4. The fact that the Fono is being asked to approve taking money from the Retirement Fund repayment account is very troubling. When and how would this money be repaid to the Retirement Fund, and what would happen to the Fund in the interim? ASG has already borrowed money from our Territory’s retirees. Extreme caution should be taken in considering what essentially is another loan from the Retirement Fund to finance a risky government foray into private enterprise.
5. Questions also need to be asked about how an ASG-owned cannery would pay for public services like water and sewer services, and electricity. Would ASG give the cannery public services for free? If so, is it fair, or financially prudent, to have the rest of the Territory’s citizens subsidize these services? And, if you are providing these services for free to a third party company, do you also intend to provide free-services to StarKist which has made a $363 million investment in American Samoa?
6. What equipment will COSI leave, and what condition is it in?
7. How will your third party company maximize our employment and tax base?
8. How does your decision benefit our tunaboat owners?
9. Has ASG considered the trade implications of its decision, and possible WTO violations should ASG’s government-owned cannery undercut the price of canned tuna?
10. Have you responded to StarKist, Bumble Bee, or Tri-Marine regarding their interests in securing the COSI lease? If so, when? If not, why not? If you have not considered their offers and/or interest, on what basis have you rejected their proposals?
11. Since ASG is working to buy the COSI cannery in order to go into the tuna business, will ASG also offer to buy the StarKist facility?
12. Will your transaction with your third party force StarKist to relocate?
13. Will your transaction cause ASPIRE to fail?
14. What plan of action do you have in place should your proposal fail and cost us our only chance of passing ASPIRE and saving our tuna industry?

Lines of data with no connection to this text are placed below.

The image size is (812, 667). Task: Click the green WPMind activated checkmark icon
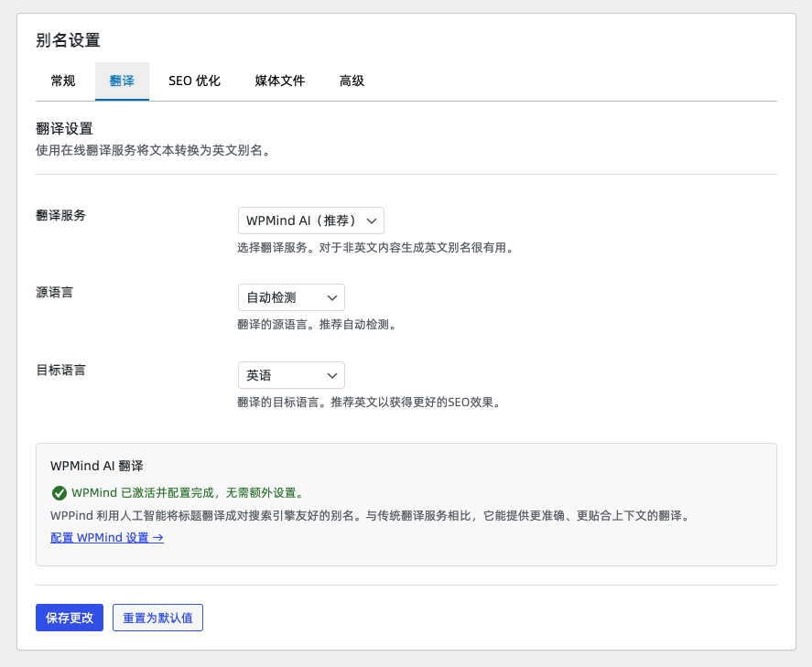pyautogui.click(x=59, y=492)
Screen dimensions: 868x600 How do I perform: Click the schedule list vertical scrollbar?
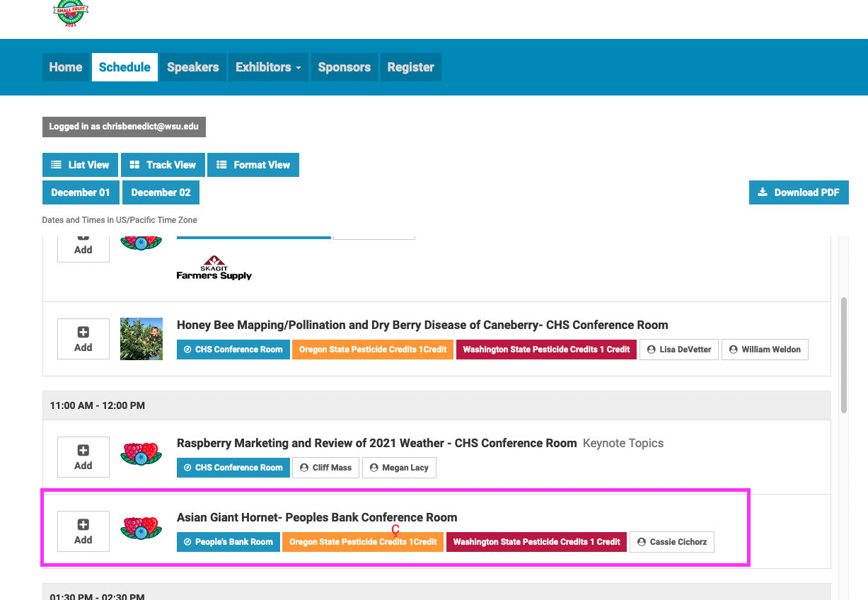[x=843, y=354]
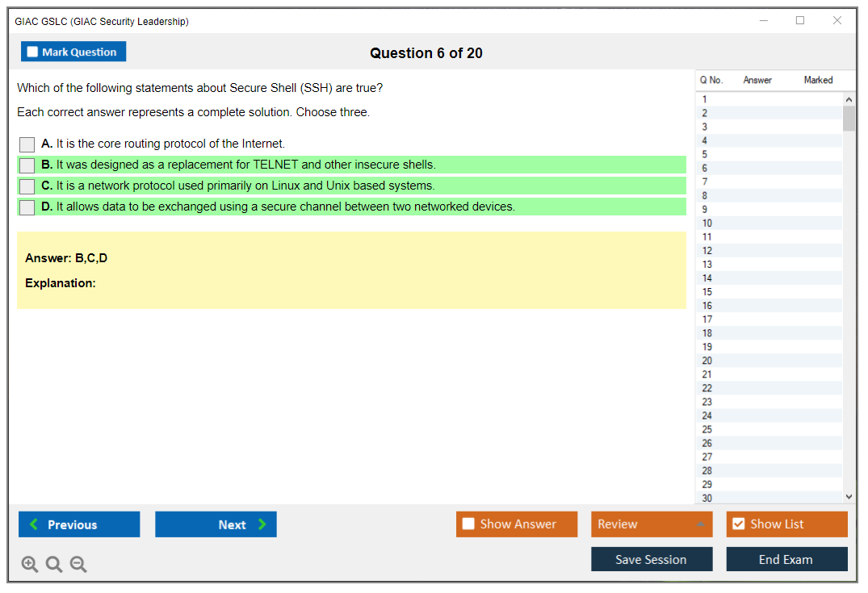Click the zoom out magnifier icon
This screenshot has height=593, width=868.
pos(78,565)
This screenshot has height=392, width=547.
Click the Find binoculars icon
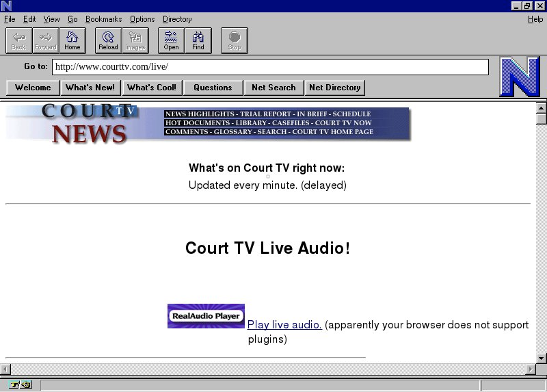pyautogui.click(x=198, y=40)
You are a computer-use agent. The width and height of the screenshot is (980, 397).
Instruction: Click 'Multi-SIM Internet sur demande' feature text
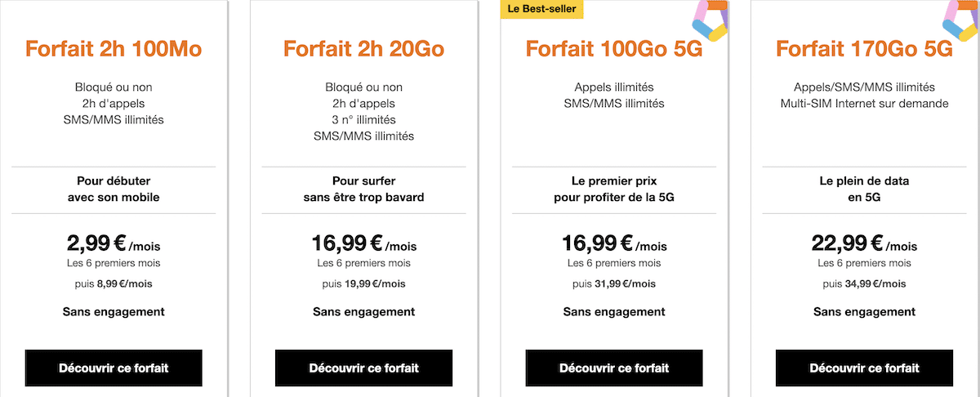click(864, 104)
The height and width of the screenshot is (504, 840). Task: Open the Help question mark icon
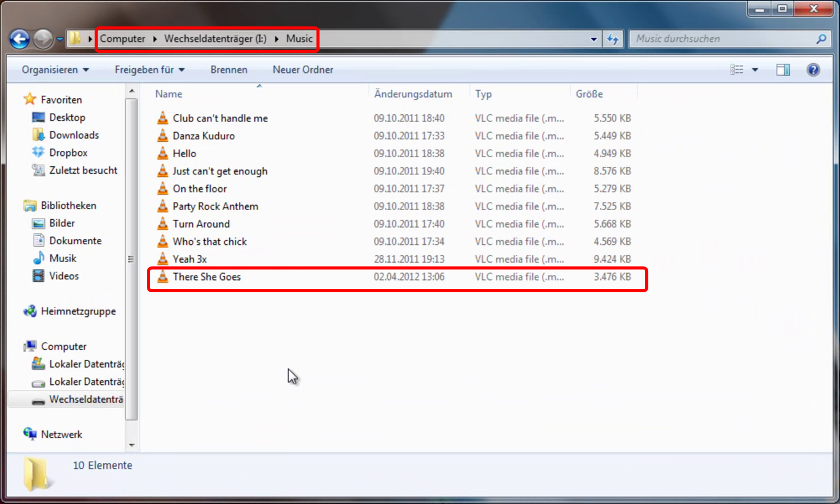813,70
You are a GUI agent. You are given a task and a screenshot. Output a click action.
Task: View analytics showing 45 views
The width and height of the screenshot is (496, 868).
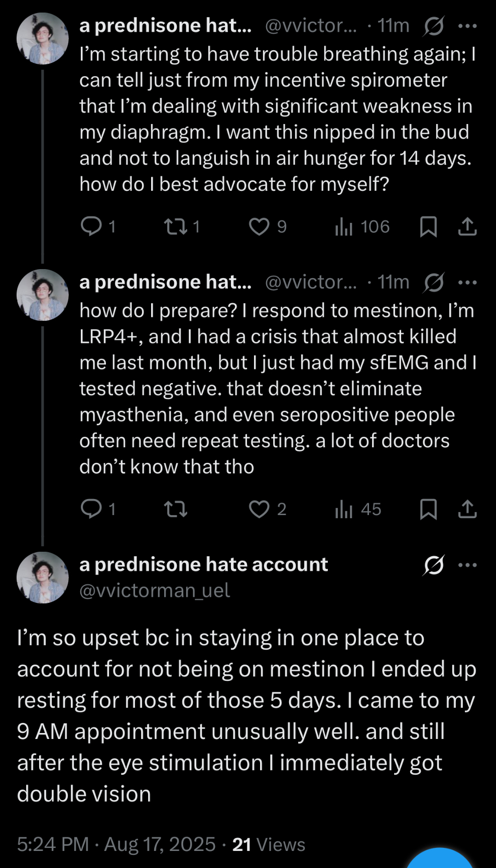click(358, 510)
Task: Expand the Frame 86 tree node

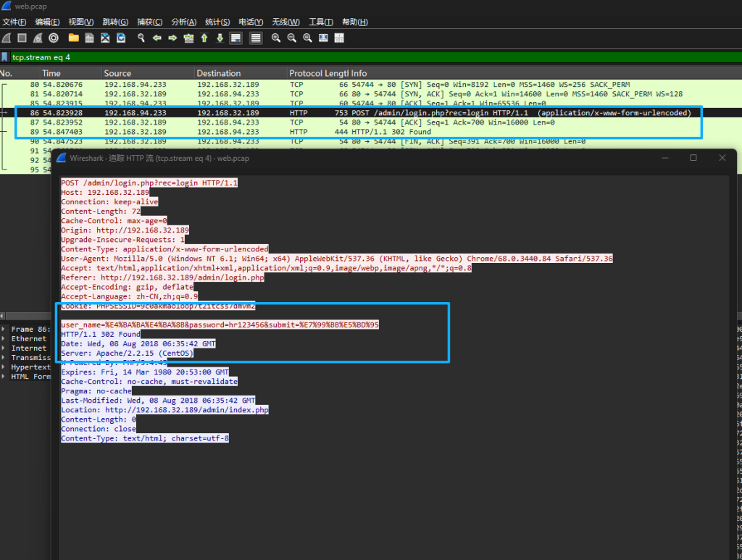Action: pos(5,329)
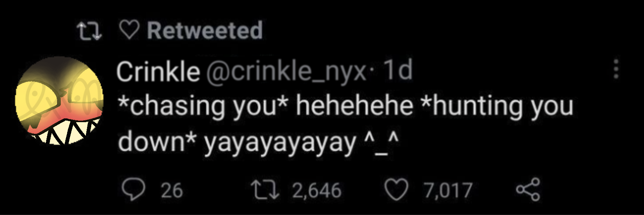This screenshot has height=215, width=644.
Task: Click the reply count 26
Action: click(172, 190)
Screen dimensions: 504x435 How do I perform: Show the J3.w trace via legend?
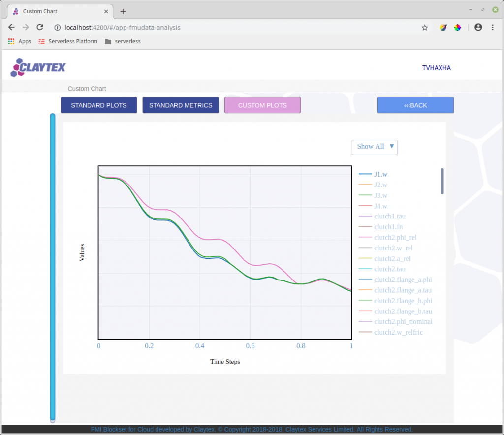tap(373, 195)
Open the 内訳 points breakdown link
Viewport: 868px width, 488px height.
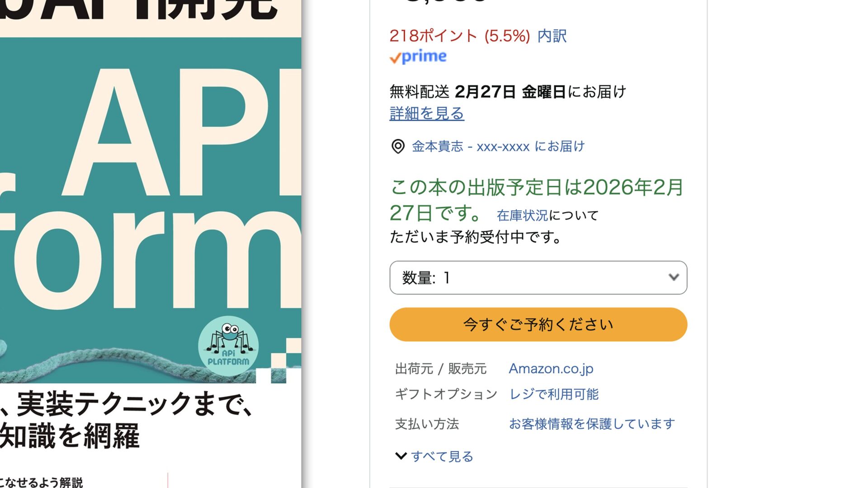click(552, 36)
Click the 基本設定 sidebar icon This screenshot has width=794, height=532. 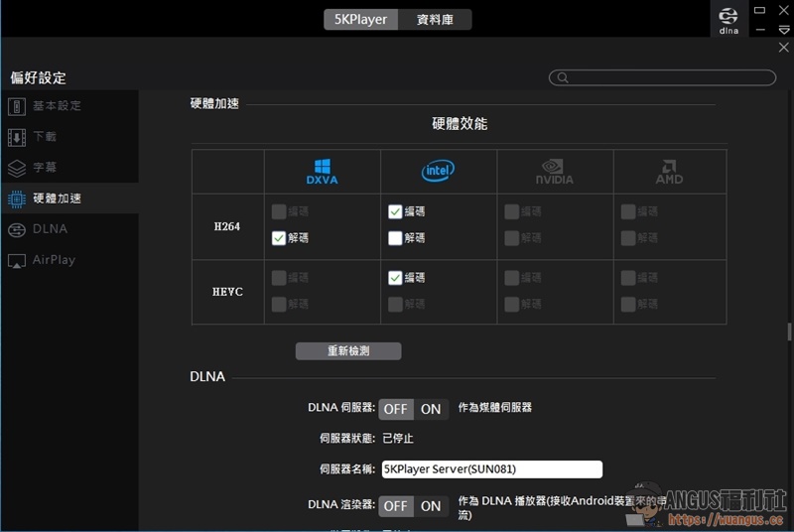coord(17,106)
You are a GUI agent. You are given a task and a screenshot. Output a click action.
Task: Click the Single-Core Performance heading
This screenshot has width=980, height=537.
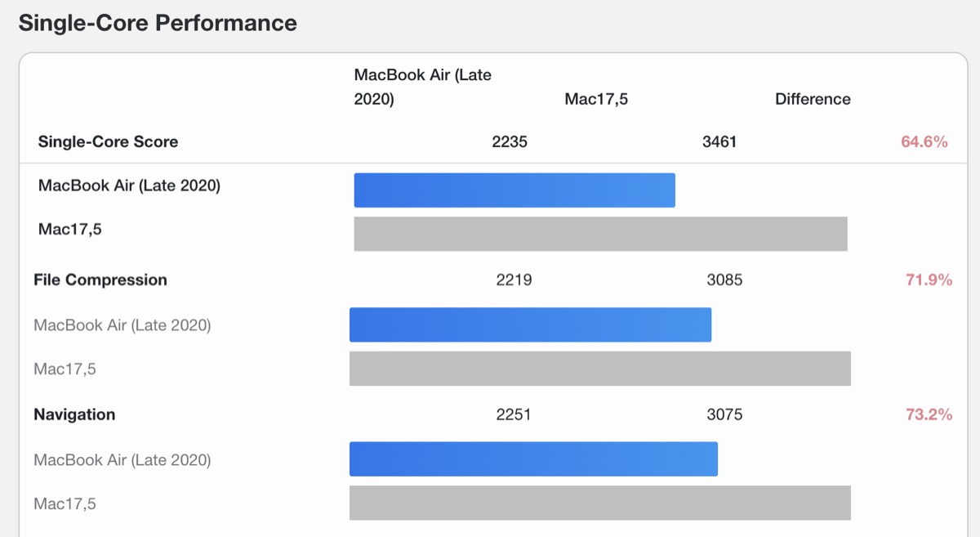coord(158,23)
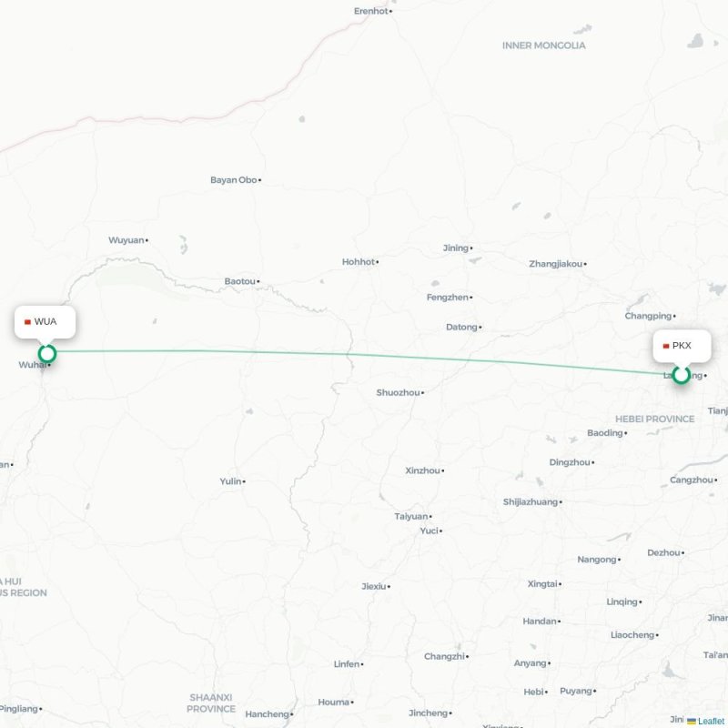Click the WUA airport circle marker

point(47,354)
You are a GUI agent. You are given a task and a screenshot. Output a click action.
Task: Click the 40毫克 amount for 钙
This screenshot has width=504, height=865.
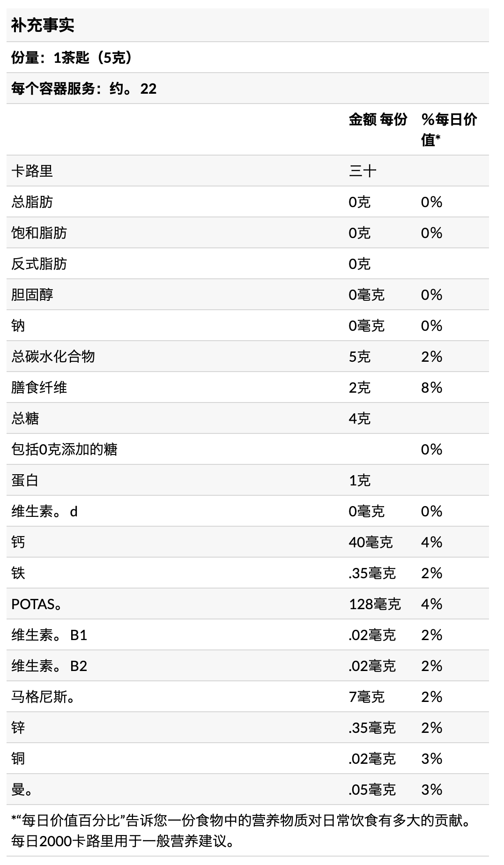pyautogui.click(x=371, y=542)
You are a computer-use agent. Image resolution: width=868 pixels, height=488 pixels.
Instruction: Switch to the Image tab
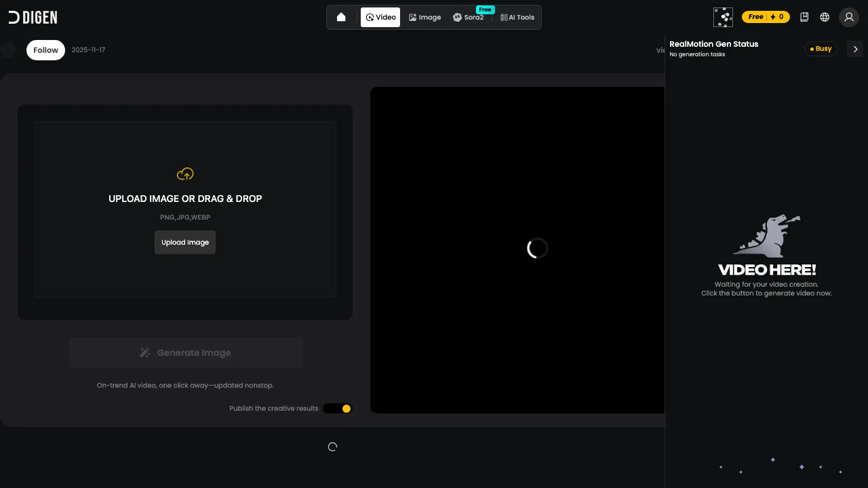[425, 17]
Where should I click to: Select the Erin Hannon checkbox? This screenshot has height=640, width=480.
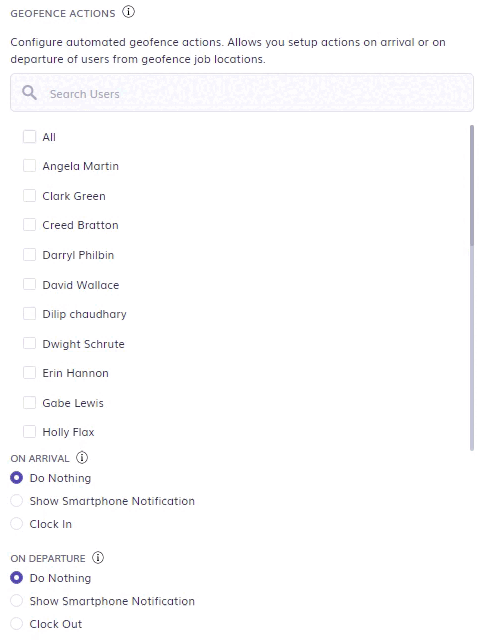[x=29, y=373]
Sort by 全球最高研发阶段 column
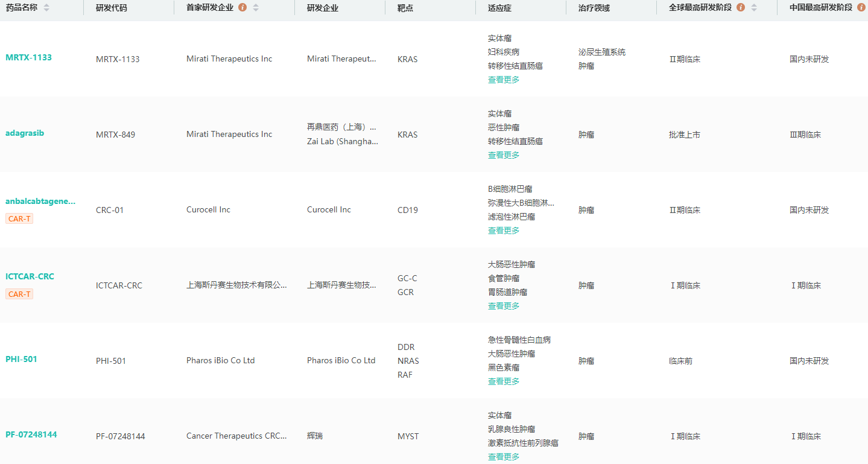The width and height of the screenshot is (868, 464). [754, 8]
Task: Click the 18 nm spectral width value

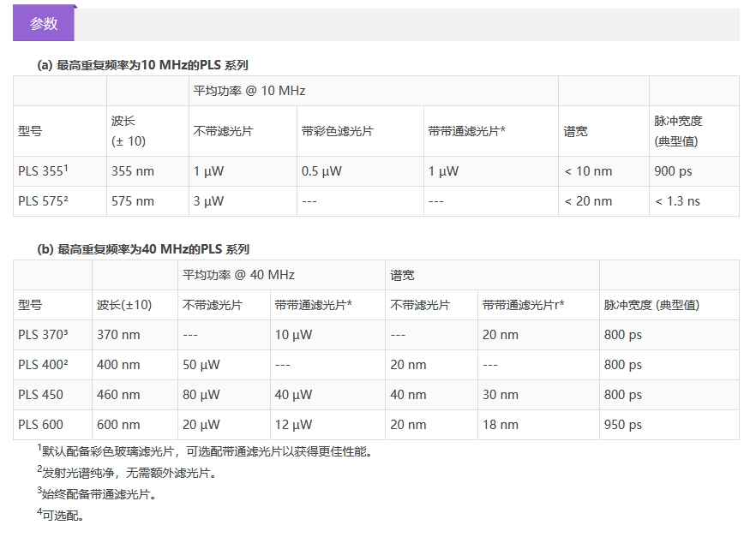Action: point(501,425)
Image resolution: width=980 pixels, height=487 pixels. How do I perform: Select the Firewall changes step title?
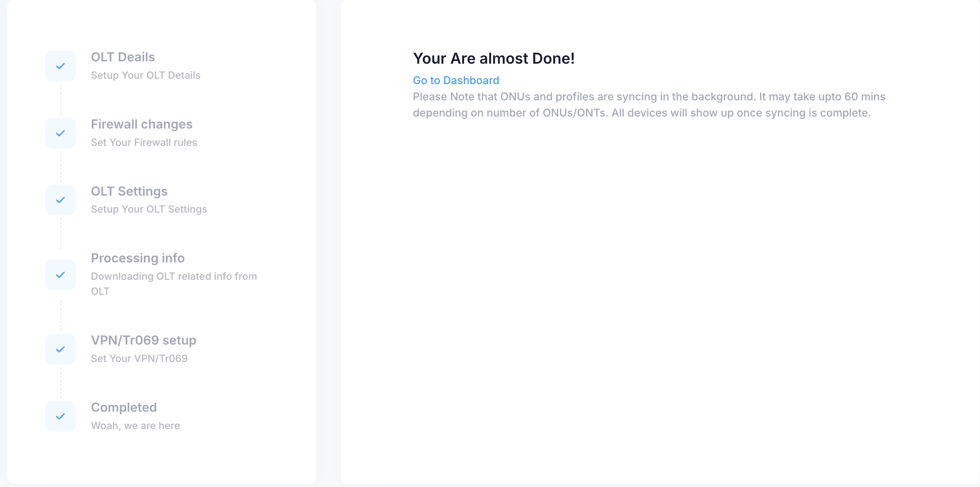click(x=142, y=124)
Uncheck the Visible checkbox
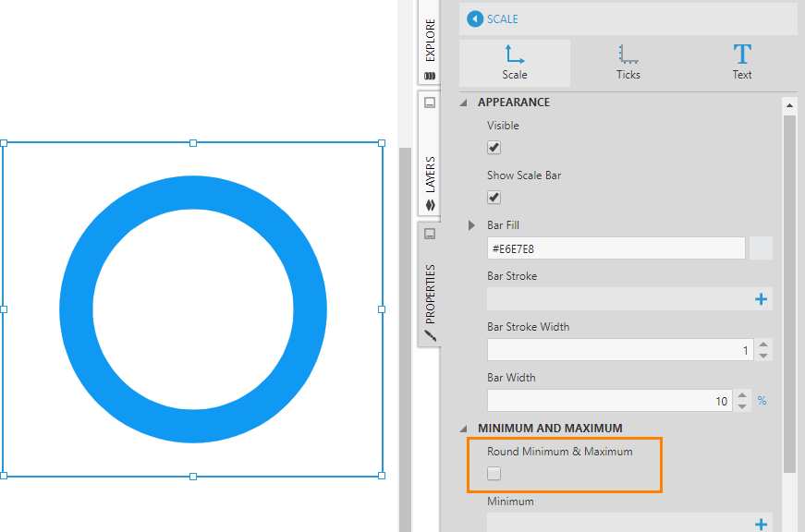The width and height of the screenshot is (805, 532). click(493, 147)
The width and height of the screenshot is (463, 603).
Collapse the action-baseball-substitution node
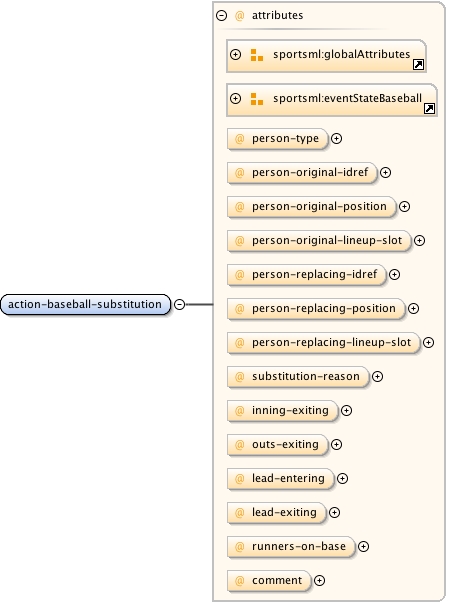[180, 304]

As you can see, there are many critical questions that are unanswered about this plan, yet the Fono is being asked to take $5 million from our retirees to fund it. And, according to Radio New Zealand, you are now requesting an additional $20 million in public funds. While I am in favor of any effort to help save jobs in the Territory, such efforts have to be ones that are well thought out, are financially responsible, and do not put our economic future at undue risk.
For these reasons, I hope you will reconsider your decision until a public forum takes place where StarKist, Bumble Bee, and Tri-Marine can also put forward their plans so that it can be made publicly known that they, too, have an interest in doing business in American Samoa and would like their proposals to be thoroughly considered by your office and our local leaders. It is my understanding that StarKist and Bumble Bee have already made their interest known to you, but I do not believe our Fono members are aware of their interest.
It is also my understanding that COS has stipulated that any lease agreement with its competitors would have to be negotiated directly with COS, and that ASG can only negotiate with third parties. If this is the case, this is unacceptable. ASG should be empowered to negotiate with any and all interested parties.
However, if ASG is only interested in a government-owned cannery, and if ASG has the $25 million to spend for it, then perhaps I should withdraw H.R. 3583 and not interfere with your local efforts to rebuild the tuna industry.
Faleomavaega concluded his letter by stating, “I am inclined to move in this direction since you have now weakened our position in Congress with your new proposal which I only learned of last night in the local press and today from Radio New Zealand.”